TEXT FOR ANALYSIS:

***

The normal range for hemoglobin is 13.8 to 17.2 grams per deciliter (g/dL) for men and 12.1 to 15.1 g/dL for women. Low hemoglobin indicates anemia but the individual will be normal for LID.

Normal serum iron is between 60 and 170 micrograms per dL (μg/dL). Normal total iron-binding capacity for both sexes is 240 to 450 μg/dL. Total iron-binding capacity increases when iron deficiency exists.

Serum ferritin levels reflect the body's available iron stores. The normal range is 20 to 200 nanograms per milliliter (ng/mL) for men and 50 to 150 ng/mL for women. Low levels (< 12 ng/mL) are specific for iron deficiency. However, inflammatory and neoplastic disorders can cause ferritin levels to increase – this may be seen in cases of hepatitis, leukemia, Hodgkin lymphoma, and gastrointestinal (GI) tract tumors.

The most sensitive and specific criterion for iron-deficient erythropoiesis is depleted iron stores in the bone marrow. However, in practice, a bone marrow examination is rarely needed.

=== Interpretation of diagnostic test results ===
LID is present in Stages 1 and 2, before anemia occurs in Stage 3. These first two stages can be interpreted as depletion of iron stores and reduction of effective iron transport.

Stage 1 – Characterized by loss of iron stores in the bone marrow while hemoglobin and serum iron levels remain normal. Serum ferritin falls to less than 20 ng/mL. Increased iron absorption, a compensatory change, results in an increased amount of transferrin and consequently increased iron-binding capacity.

Stage 2 – Erythropoiesis is impaired. Despite an increased level of transferrin, the serum iron level is decreased, along with the transferrin saturation. Erythropoiesis impairment begins when the serum iron level falls to less than 50 μg/dL and transferrin saturation is less than 16%.

Stage 3 – Anemia (reduced hemoglobin levels) is present, but red blood cell appearance remains normal.

Stage 4 – Changes in the appearance of red blood cells are the hallmark of this stage; first microcytosis and then hypochromia develop.

Stage 5 – Iron deficiency begins to affect tissues, manifesting as symptoms and signs.

***

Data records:
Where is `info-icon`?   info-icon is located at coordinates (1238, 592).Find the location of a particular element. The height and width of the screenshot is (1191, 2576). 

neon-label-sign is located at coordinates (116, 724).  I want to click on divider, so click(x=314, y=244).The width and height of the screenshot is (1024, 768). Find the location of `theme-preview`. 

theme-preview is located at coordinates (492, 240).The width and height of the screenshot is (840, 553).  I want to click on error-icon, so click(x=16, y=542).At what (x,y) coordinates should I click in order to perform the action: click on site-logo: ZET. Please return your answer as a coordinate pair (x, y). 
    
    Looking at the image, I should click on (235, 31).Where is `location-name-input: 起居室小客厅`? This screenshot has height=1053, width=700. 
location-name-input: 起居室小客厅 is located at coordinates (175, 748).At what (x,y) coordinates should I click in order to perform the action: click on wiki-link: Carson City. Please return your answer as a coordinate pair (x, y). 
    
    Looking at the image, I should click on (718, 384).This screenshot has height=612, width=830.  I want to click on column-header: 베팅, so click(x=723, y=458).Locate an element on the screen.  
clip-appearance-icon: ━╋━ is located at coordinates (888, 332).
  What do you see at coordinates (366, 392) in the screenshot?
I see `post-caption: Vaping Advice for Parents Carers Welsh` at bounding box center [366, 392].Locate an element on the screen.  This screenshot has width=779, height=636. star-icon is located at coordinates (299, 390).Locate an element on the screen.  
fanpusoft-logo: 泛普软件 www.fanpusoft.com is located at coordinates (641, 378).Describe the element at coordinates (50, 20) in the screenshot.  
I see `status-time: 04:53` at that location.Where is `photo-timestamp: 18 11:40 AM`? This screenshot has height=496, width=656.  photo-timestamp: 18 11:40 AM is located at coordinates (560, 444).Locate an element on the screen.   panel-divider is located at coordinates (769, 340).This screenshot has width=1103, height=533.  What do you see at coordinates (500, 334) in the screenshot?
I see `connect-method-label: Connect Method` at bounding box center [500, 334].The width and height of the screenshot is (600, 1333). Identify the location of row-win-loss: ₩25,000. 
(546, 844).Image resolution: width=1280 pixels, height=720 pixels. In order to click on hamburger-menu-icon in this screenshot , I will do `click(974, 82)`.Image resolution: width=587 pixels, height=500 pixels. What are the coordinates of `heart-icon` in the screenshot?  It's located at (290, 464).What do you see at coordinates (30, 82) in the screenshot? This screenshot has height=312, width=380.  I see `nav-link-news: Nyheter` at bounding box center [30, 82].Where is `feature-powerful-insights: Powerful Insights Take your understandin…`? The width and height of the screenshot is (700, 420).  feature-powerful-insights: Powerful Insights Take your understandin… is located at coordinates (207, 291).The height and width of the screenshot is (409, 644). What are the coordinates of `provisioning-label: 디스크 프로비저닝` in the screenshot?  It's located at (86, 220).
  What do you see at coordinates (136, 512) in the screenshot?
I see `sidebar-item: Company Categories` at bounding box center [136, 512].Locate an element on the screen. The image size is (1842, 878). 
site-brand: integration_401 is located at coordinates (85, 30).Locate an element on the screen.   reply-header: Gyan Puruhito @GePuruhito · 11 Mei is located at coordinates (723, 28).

***

TASK SET:
[A] Output the part of the iron deficiency text from "Stage 1 – Characterized" to "increased iron-binding capacity.", copied word for word.
[B] Pick up the iron deficiency text after its final sentence and continue it.

PER-TASK OUTPUTS:
[A]
Stage 1 – Characterized by loss of iron stores in the bone marrow while hemoglobin and serum iron levels remain normal. Serum ferritin falls to less than 20 ng/mL. Increased iron absorption, a compensatory change, results in an increased amount of transferrin and consequently increased iron-binding capacity.

[B]
== Treatment ==

There is no consensus on how to treat LID but one option is to treat it as iron-deficiency anemia by giving the individual ferrous sulfate (iron(II) sulfate) at a dose of 100 mg per day in two doses (one at breakfast and the other at dinner) or 3 mg per kilogram (kg) per day in children (also in two doses) for 2 or 3 months. The ideal is to increase the body's iron deposits, measured as levels of ferritin in serum, to reach a ferritin value between 30 and 100 ng/mL. A clinical study has shown an increase in ferritin levels in those taking iron compared with those taking a placebo. With ferritin levels higher than 100 ng/mL, an increase in infections has been reported. Another way to treat LID is with an iron-rich diet with ascorbic acid or vitamin C, contained in many types of fruits such as oranges, kiwifruits, etc., which will increase iron absorption 2- to 5-fold.

== Epidemiology ==

Many studies have evaluated LID; its frequency varies according to country of origin, diet, pregnancy status, age, gender, etc. Depending on these previous conditions, the frequency can vary from 11% in male athletes (Poland) to 44.7% in children less than 1 year old (China):

The frequency of LID in different countries and populations is as follows:
- Poland: 14 of 131 male athletes (11%); 31 of 121 female athletes (26%) with ID
- India: 27.5% amongst student nurses
- Spain: 31 of 211 women of child-bearing age (14.7%) in Barcelona
- China: In 3,591 pregnant and 3,721 premenopausal women from 15 provinces, LID was found in 1,529 (42.6%) pregnant women (urban first-trimester = 41.9%; rural = 36.1%) and in 1,280 (34.4%) premenopausal non-pregnant women (urban = 35.6%; rural = 32.4%). For pediatric samples: in 9,118 children from 31 provinces, aged 7 months to 7 years old, the incidence of LID was 32.5% (2,963 children). Sub-classifying the cases according to age and origin (global/countryside): less than 1 year old (7 to 12 months), LID was 44.7% (35.8% in countryside); 1 – 3 years old, LID was 35.9% (31% in countryside); 4 to 7 years old, LID was 26.5% (30.1% in countryside).